## Selection
┄┄┄┄┄┄┄┄┄┄┄┄┄┄┄┄┄┄┄┄

You're a Good Man, Charley Steinbeck
In 1960, a boy you might've heard of and his dog toured America. This isn't John Steinbeck's story. This is Charley's
For someone with the kind of literary clout he has, half of the writing team of John Steinbeck’s seminal road novel tends to get left out.
His name was Charley.
Short for Charles le Chien, according to Steinbeck.
Charley, a blue standard poodle, was born in Bercy, on the outskirts of Paris, France (not the one in Texas) in 1950. He was, as the author described him, proud of his looks (whether in his very traditional (thicker than today’s) lion cut, or in his “puppy cut,” as featured on the Penguin cover of Travels with Charley in Search of America:
Charley appears on the cover of that edition as brown — but, interestingly, that was an error in colorizing the photo — that was originally in black and white. Charley was, like John, an older man in that photo. Steinbeck was 58 and Charley was 10, at the time Steinbeck wrote Travels with Charley.
The Frenchman would’ve had an aged, dusky blue coat that may have seemed lighter brown in the lighting of the picture.
And he had another particular quirk. He spoke French. As Steinbeck wrote of him, “While he knows a little poodle-English, he responds quickly only to commands in French. Otherwise he has to translate, and that slows him down.”
Most of what we know of Charley comes directly from Travels. It reads like any boy who loves his dog would talk about him. And that’s interesting, considering Steinbeck could be a little polarizing in his life.
By turns, he was called compassionate, introverted, charming, antisocial, a man who loved a good joke and a prank, a talker about anything he was interested in, and an attentive, empathetic listener. But generally, a man who preferred being an observer who appreciated the natural world, rather than people.
Steinbeck’s wife, Elaine (a brilliant, strong Texas woman in her own right) described him similarly. Though she loved him, he could be difficult — especially when he was writing. But, it’s thanks to her that we know a little more about John’s relationship with who was presumably “her” dog, Charley.

┄┄┄┄┄┄┄┄┄┄┄┄┄┄┄┄┄┄┄┄

## Data shown
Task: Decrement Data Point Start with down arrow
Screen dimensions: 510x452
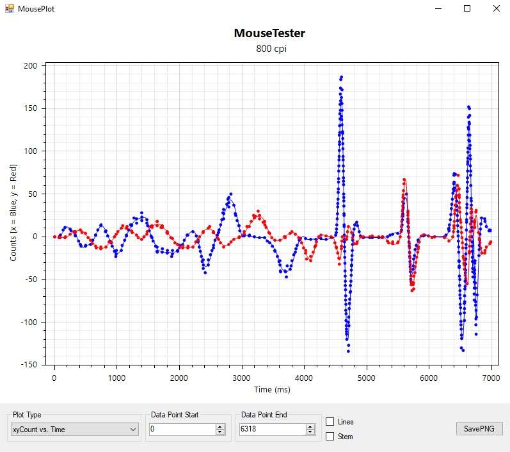Action: pos(220,432)
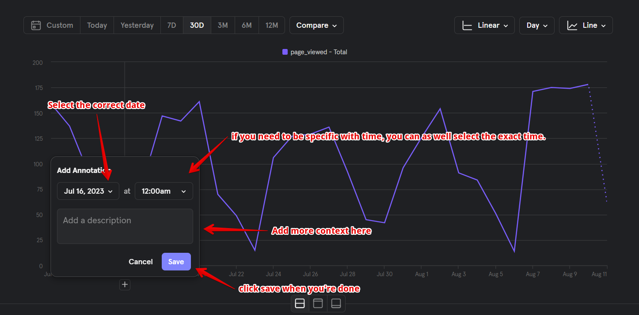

┄┄┄┄┄┄┄┄┄┄┄┄┄┄┄┄┄┄┄┄

## Work to complete
1. Write out the Charley Steinbeck piece exactly as it appears, everything from "And he had another" down to "in his life.".
2. Extend the piece about Steinbeck's poodle Charley, picking up from where it stops.

## Expected answers
1.
And he had another particular quirk. He spoke French. As Steinbeck wrote of him, “While he knows a little poodle-English, he responds quickly only to commands in French. Otherwise he has to translate, and that slows him down.”
Most of what we know of Charley comes directly from Travels. It reads like any boy who loves his dog would talk about him. And that’s interesting, considering Steinbeck could be a little polarizing in his life.

2.
In a 1997 interview with The East Hampton Star’s Patsy Southgate, she talked about one of John’s…unique methods, and his total introverted lifestyle when writing, with…one exception.
“He was a difficult man when he was writing,” Elaine told the Star. “
“He never breakfasted with the family, but drove up to Main Street with [Charley]…to eat and talk with the fishermen. Then he'd hole up in [sic]Joyous Gard1 with his yellow pads and two dozen sharpened pencils, and work.”
Steinbeck and Charley were inseparable, and Charley was one of the few people who got a pass into John’s castle when he was working.
From the origins of Travels with Charley in 1959, his dog was always meant to go with him. Just..nobody let Charley in on that, apparently. Steinbeck had decided to use a camper — rare, at that time — for the trip. He dubbed the camper Rocinante2, built on a three-quarter ton Chevrolet pickup truck chassis and outfitted for travel, and began to pack for the trip.
This made Charley a nervous wreck, seemingly worried John would leave without him.
“During the weeks of preparation he was underfoot the whole time and made a damned nuisance of himself. He took to hiding in the truck, creeping in and trying to make himself look small.”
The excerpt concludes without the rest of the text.